- What you have to do
Could you copy every line of the items below word for word, with the pictures left out?

- Material

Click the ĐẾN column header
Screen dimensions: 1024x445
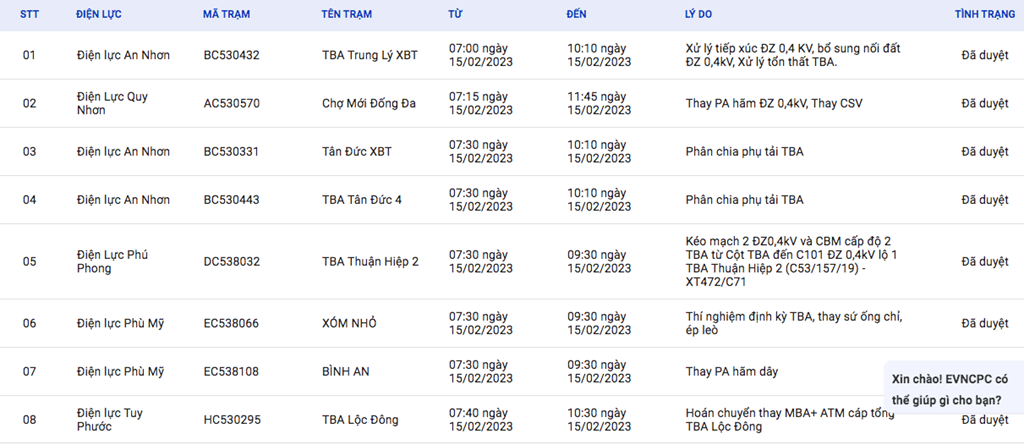tap(577, 14)
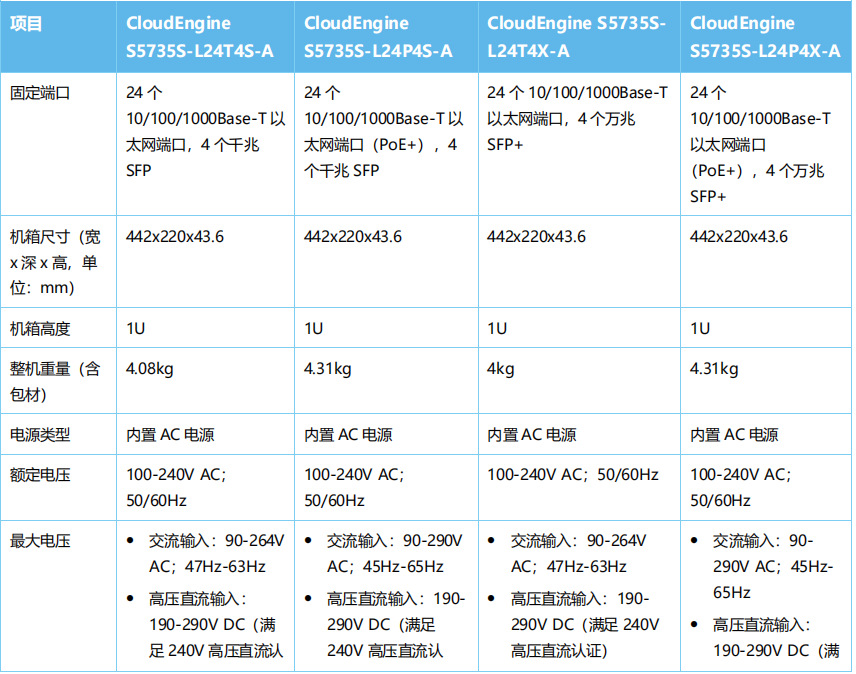Select the 机箱高度 row label
The width and height of the screenshot is (856, 674).
[40, 329]
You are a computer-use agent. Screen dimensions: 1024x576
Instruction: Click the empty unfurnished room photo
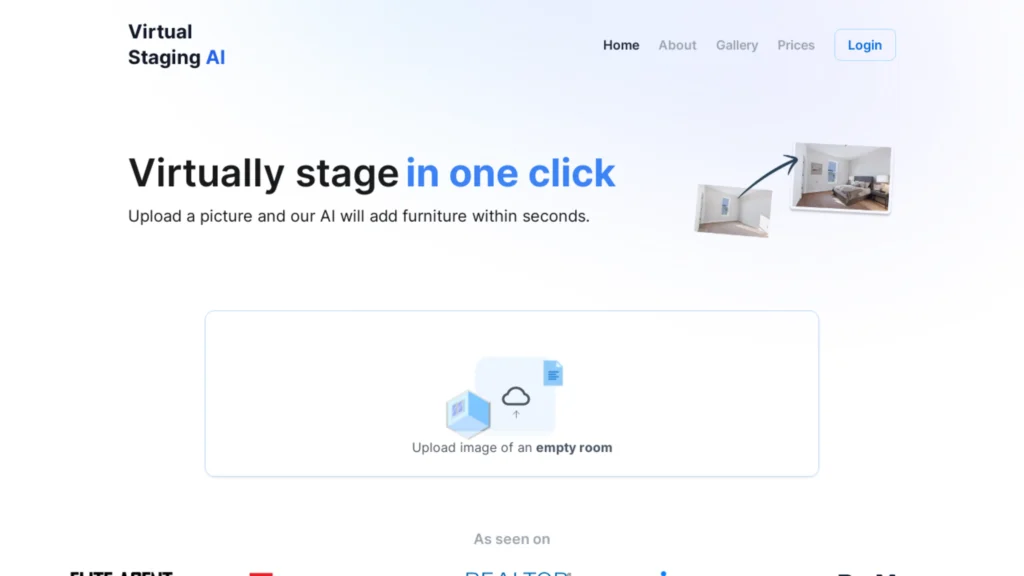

- Problem solution
Click the ĐẾN column header
Screen dimensions: 1024x445
tap(577, 14)
Select the 机箱高度 row label
The width and height of the screenshot is (856, 674).
[40, 329]
You are a computer-use agent. Screen dimensions: 1024x576
Instruction: Click the empty unfurnished room photo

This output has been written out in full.